The geographical distribution of trypanosomosis depend on multiple factors including the abundance and infection rate of tsetse flies, the livestock management, the level of drug resistance and drug use in a particular area and the degree of livestock to resist to tsetse fly bites as well as to trypanosome strains circulating in the area. In the context of eastern province, significant variations are observed in the distribution of tsetse in various areas. In most cases high prevalence of the disease is observed in areas highly infested by tsetse flies. Within the same geographic area such variations are related to the abundance of tsetse flies throughout the year. In eastern province it appears that tsetse flies are more abundant during the rainy season (Van den Bossche & De Deken, 2002) explaining the high prevalence of the disease previously observed during this period (Simukoko et al. 2007). Such variations may also be explained by the variations observed in the strains of T. congolense circulating in these areas with a high prevalence of the disease likely being observed in areas where most trypanosome strains are efficiently transmitted by tsetse flies. Although highly virulent strains are efficiently transmitted that low virulent ones, further analyses revealed that during the chronic phase of infection the transmission of low virulent strains increases (Masumu et al. 2010).
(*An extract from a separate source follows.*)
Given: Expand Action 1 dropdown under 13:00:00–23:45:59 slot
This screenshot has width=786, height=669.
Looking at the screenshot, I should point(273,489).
This indicates that high and low virulent strains are all transmitted by tsetse flies in this area since most low virulent strains induced chronic infections in cattle.

The distribution of the disease can also be influenced by the level of drug resistance to trypanocides in strains circulating in various areas. It can be assumed that high prevalence of infection will be observed in areas where the level of drug resistance is also high. This can partially be explained by the persistence of infection after treatment with trypanocides in animals infected with resistant strains. In addition although there is not evident correlation between resistance and transmission to tsetse flies (personal observation) the level of drug resistance in individual trypanosome strains may influence the infection rate in individual tsetse flies in case of persistence of drugs in tsetse after feeding on treated animals prior infection through an infected bloodmeal. In eastern province high prevalence was observed in areas where the level of drug resistance was also high (Sinyangwe et al. 2004).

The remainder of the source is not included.